## ENTRIES SUPPLIED
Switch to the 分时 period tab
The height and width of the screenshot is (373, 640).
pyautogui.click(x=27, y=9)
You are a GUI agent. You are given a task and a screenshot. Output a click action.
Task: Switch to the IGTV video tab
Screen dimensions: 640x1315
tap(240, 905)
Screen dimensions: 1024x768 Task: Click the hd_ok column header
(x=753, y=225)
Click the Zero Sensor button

--

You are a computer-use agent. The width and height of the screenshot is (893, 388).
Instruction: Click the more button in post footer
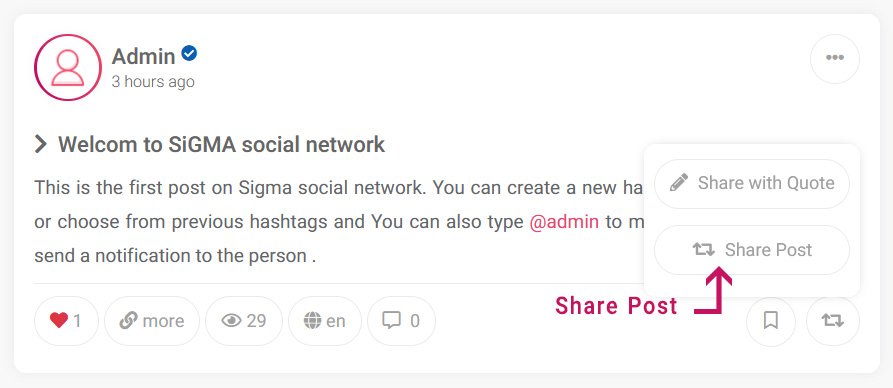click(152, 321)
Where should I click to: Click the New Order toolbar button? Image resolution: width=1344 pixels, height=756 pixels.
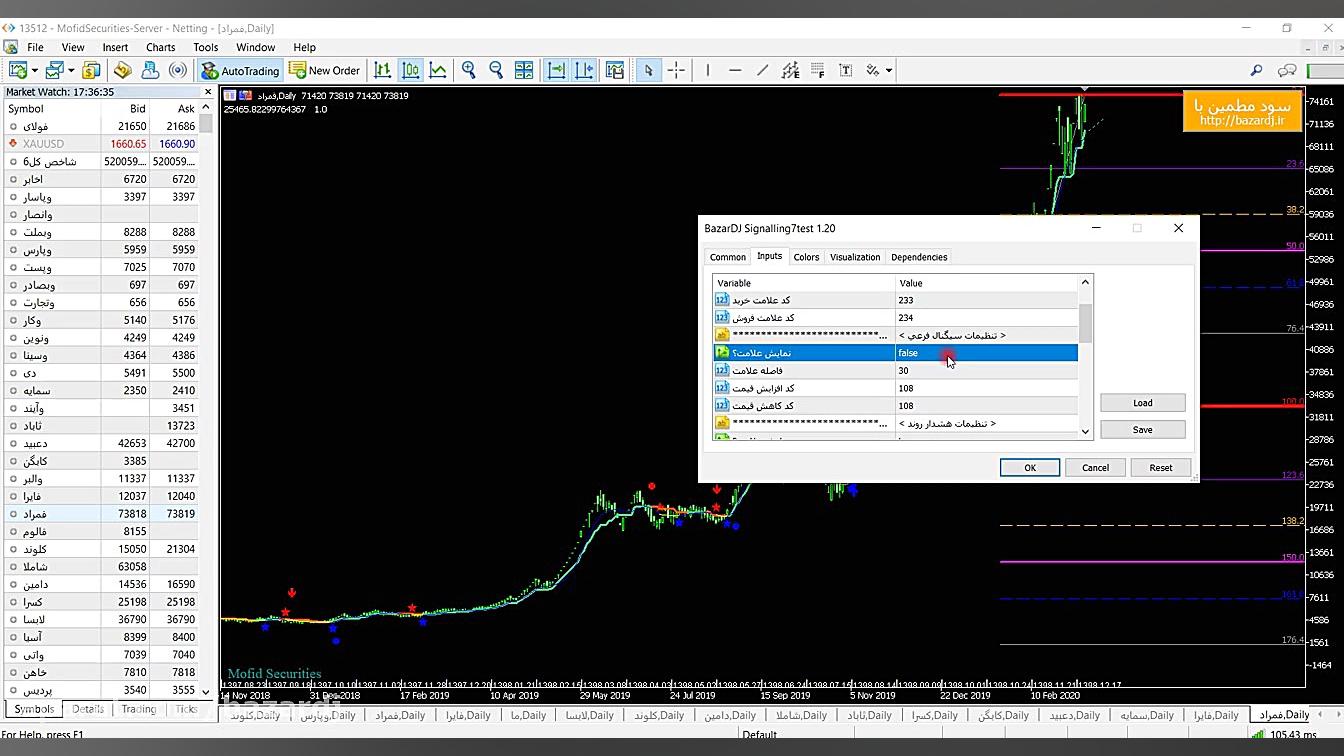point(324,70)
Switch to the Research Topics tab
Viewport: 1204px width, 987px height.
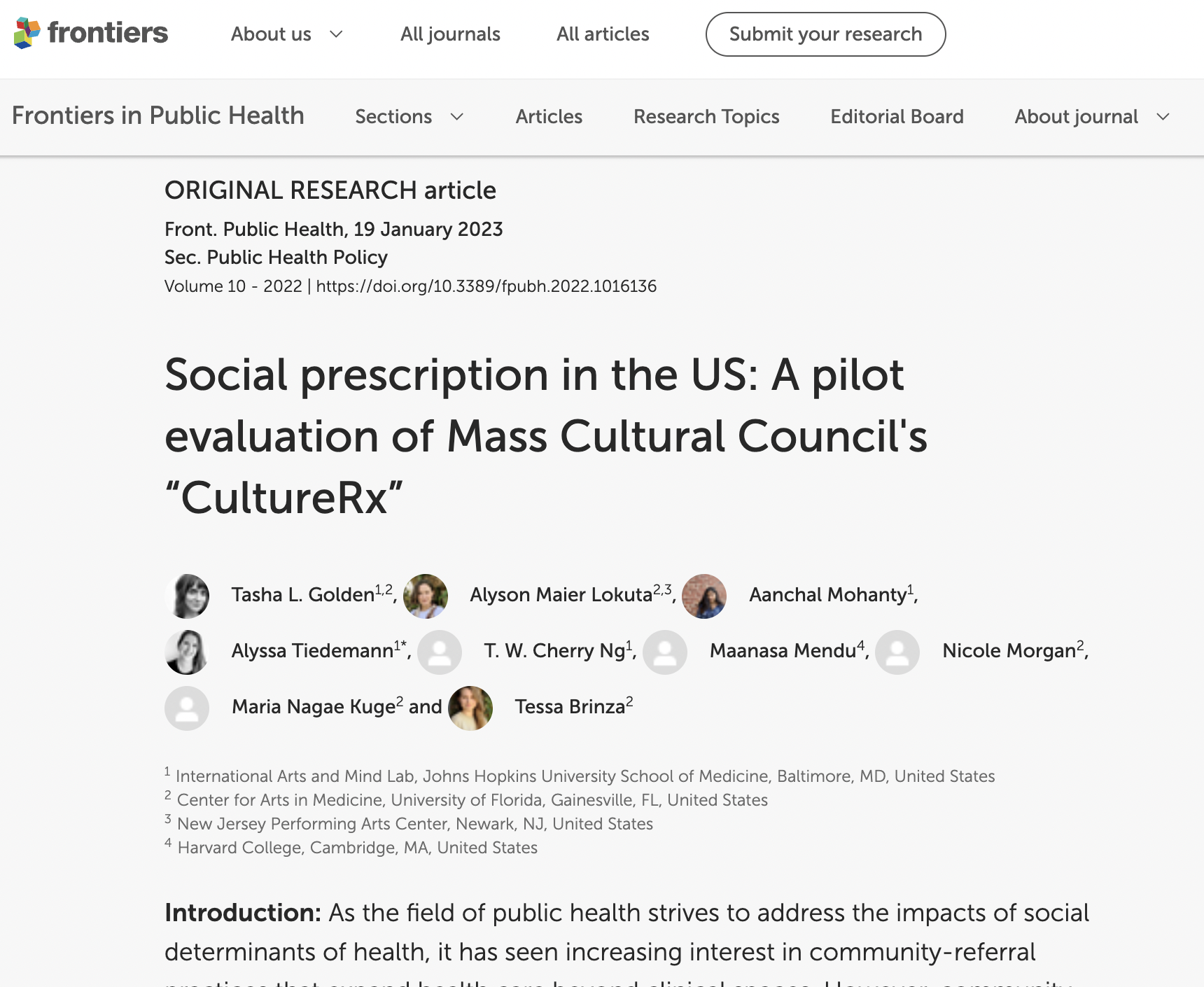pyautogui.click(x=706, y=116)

==

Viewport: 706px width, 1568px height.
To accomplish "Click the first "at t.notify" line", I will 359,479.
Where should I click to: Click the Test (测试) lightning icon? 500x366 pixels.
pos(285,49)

## INSTRUCTIONS TO FOLLOW
Taking the records above, retype every line from the one with "Screen dimensions: 640x1315" down to the one with "Click the Zero Sensor button", exactly and with nothing else.

## FINISHED EXERCISE
Screen dimensions: 640x1315
tap(240, 905)
Screen dimensions: 1024x768 Task: Click the hd_ok column header
(x=753, y=225)
Click the Zero Sensor button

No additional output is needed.